Gold prices, which briefly topped $1,600 last week, could rally to $2,000 an ounce amid heightened political risks, Bridgewater's co-chief investment officer Greg Jensen told the Financial Times Wednesday.
The manager from the world's biggest hedge fund cited increased income inequality in the U.S. and rising tensions with China and Iran as uncertainties ahead that will prompt more safe-haven buying. Bridgewater manages $160 billion in assets, more than any other hedge fund.
"There is so much boiling conflict," Jensen told the paper. "People should be prepared for a much wider range of potentially more volatile set of circumstances than we are mostly accustomed to."
Jensen also believes the Federal Reserve would let inflation run hot for a while, which also creates an environment for higher gold prices as investors tend to use the precious metal as a hedge against inflationary forces.
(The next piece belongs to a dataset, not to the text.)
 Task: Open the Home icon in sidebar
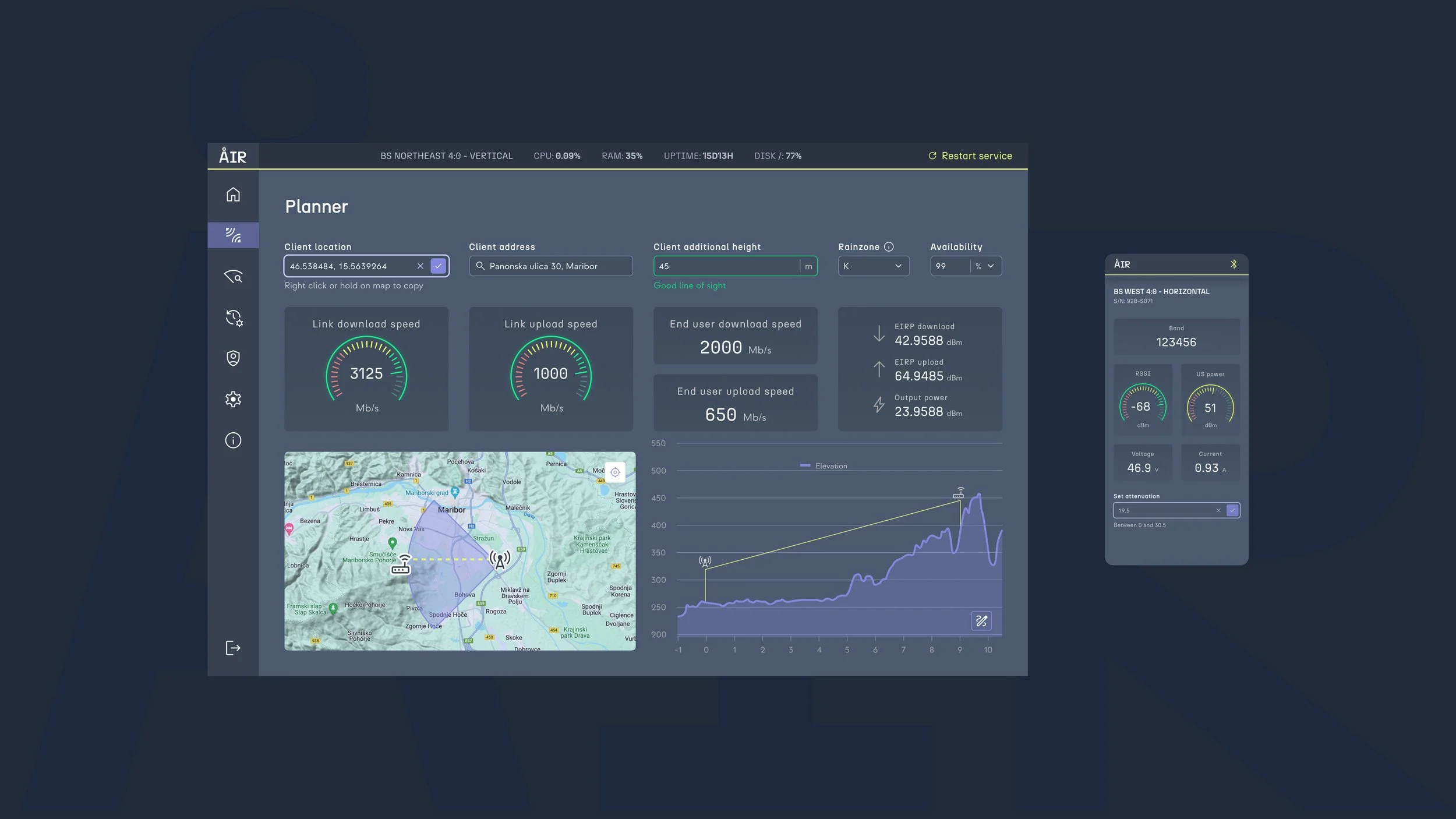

Spot gold rose 0.3% to $1,551.40 per ounce on Wednesday, after crossing the $1,600 mark and hitting a seven-year high last week. The U.S.-China trade war and the Middle East unrest drove investors to more conservative investments for its stability during times of tumult, pushing gold prices higher.
Earlier last year, founder of Bridgewater Ray Dalio advocated putting money into gold as he saw a "paradigm shift" in investing due to global central banks' expected moves to an easier monetary policy.
The Federal Reserve cut interest rates for three times last year to combat a slowing economy. Jensen said it's possible the central bank could slash rates to zero this year to avoid a recession and disinflationary pressures.